EXERCISES »
a – Answer these questions using the tribute to Mary Warnock, one answer per line, marked the same way:
(i) Which organization had tried to anticipate every variety of unprincipled behavior by unethical psychologists?
(ii) How many people are mentioned by name in the acknowledgements section of the code?
(iii) At what levels has the code been used as an exemplar of clarity?
b – How many lines of the records contain the string "Kranjec"? Treat uppercase and lowercase as different, and give only the number.

PROVIDED TEXT »
Her contribution was invaluable. As well as having a laser-like precision in her language and understanding of the underlying ethical issues she helped steer the committee towards emphasising underpinning values; rather than, as the American Psychological Association had sought to do, try to anticipate all the perversely imaginative, odd and awful variety of unprincipled behaviours that unethical psychologists might inflict on their clients. 

Her understanding of committee work and of politics were invaluable. She encouraged the committee to consult (and it often felt like massive over consulting) with a variety of subsystems within the British Psychological Society, with users of services, with the victims of professional misconduct, with other related professional bodies, with the general public, and with a variety of other stakeholders. 

She was as kind as she was sharp; those who disputed a point with her felt that they had taken part in a public viva, yet her humanity was such that it was the collective learning, the idea itself that was important rather than those temporary human brains that were carriers of those ideas. When she left the committee her philosophical legacy lived on, to the extent that she is one of only four people explicitly mentioned by name in the acknowledgements section of the code. 

In the way of committee work individual contributions can rarely be explicitly discovered. However in setting a humanistic, permissive, philosophically sound and incisive example of the importance of clarity and debate in coming to a consensus, she made a tremendous contribution, and is fondly remembered by all those who were lucky enough to serve with her.

The code has since been used as an exemplar of clarity at European and international level, and across a variety of social sciences. Indeed, all those colleagues who are presently subject to the Code of Ethics and are pleased by its clarity owe a debt to Mary Warnock. She will be missed.

Saved data entries
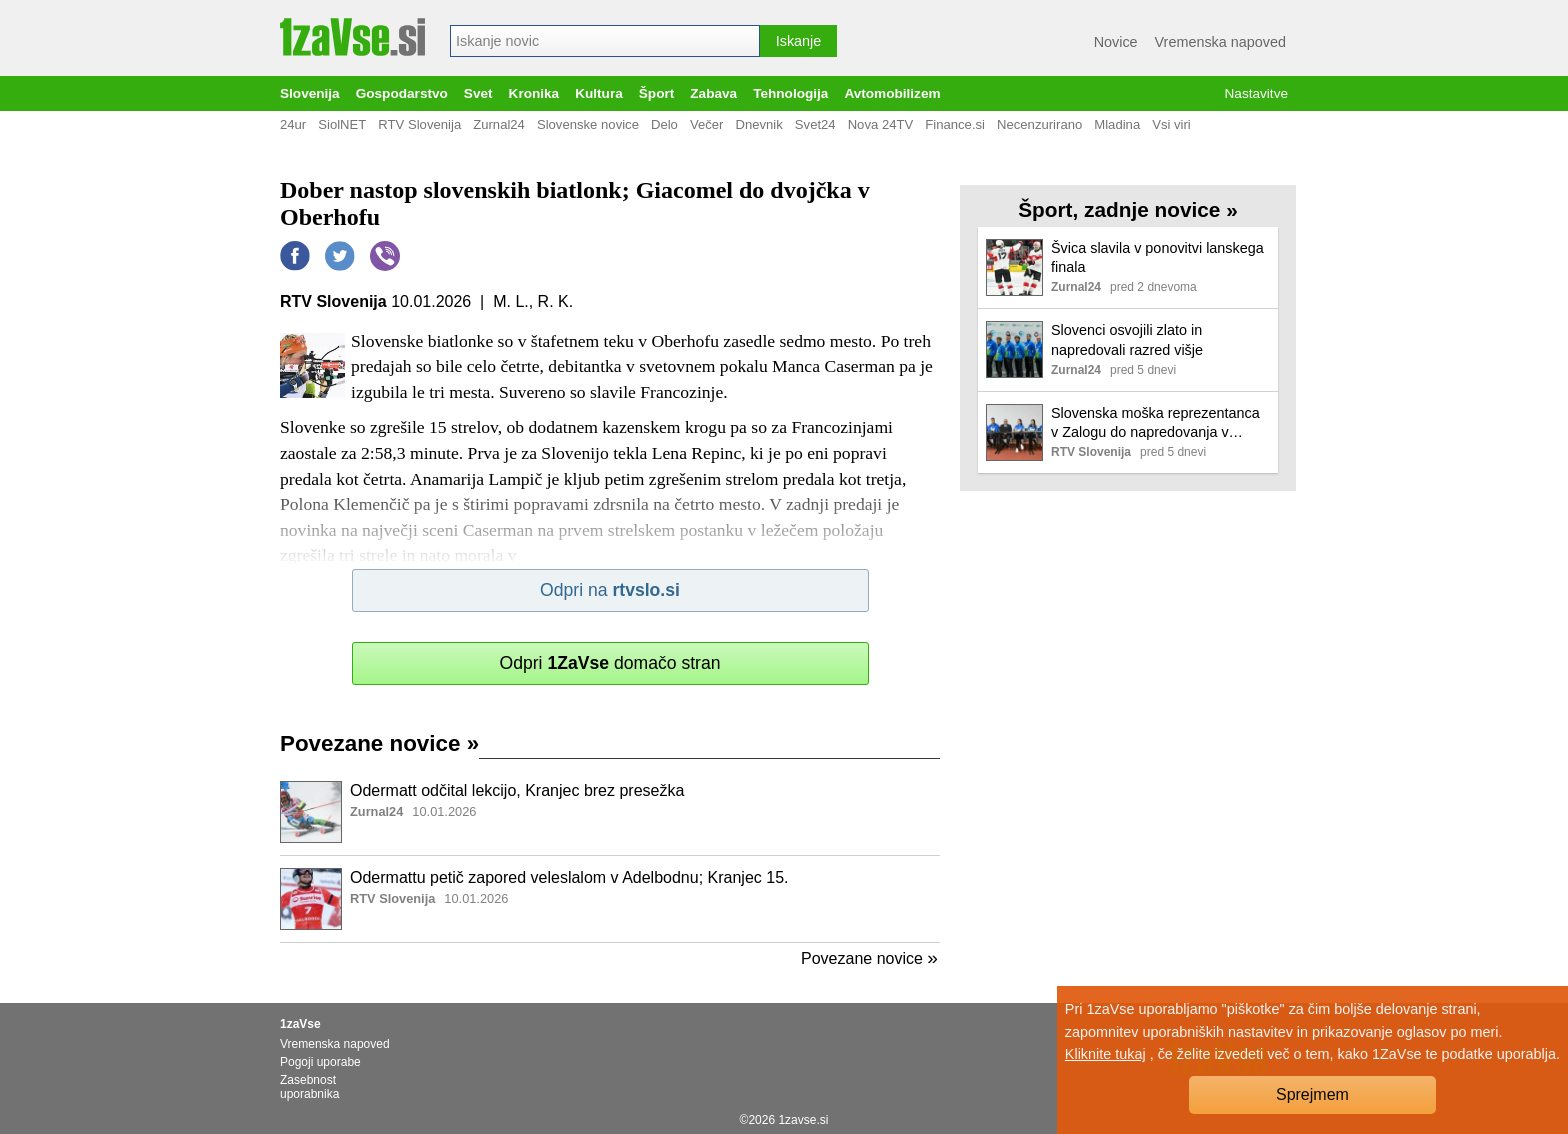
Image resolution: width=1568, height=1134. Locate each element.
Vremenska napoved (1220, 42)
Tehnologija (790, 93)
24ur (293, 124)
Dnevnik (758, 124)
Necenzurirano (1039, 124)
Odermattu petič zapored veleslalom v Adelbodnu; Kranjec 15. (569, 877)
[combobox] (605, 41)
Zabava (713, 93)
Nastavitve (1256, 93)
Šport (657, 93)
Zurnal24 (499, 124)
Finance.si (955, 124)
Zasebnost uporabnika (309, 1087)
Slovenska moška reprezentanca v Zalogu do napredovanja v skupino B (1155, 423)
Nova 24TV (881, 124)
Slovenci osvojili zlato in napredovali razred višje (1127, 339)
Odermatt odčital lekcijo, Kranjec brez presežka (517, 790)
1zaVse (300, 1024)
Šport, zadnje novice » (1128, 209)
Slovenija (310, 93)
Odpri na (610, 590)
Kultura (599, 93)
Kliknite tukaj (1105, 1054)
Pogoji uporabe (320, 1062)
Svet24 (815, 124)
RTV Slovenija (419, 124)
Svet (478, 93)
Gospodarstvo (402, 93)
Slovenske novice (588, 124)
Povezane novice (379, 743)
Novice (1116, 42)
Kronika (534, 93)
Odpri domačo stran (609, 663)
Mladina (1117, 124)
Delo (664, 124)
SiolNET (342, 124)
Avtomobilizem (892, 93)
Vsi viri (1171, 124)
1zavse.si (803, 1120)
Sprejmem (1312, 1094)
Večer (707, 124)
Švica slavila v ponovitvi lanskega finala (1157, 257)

EXERCISE RESULTS »
a –
(i) The American Psychological Association
(ii) Four
(iii) At European and international level

b – 2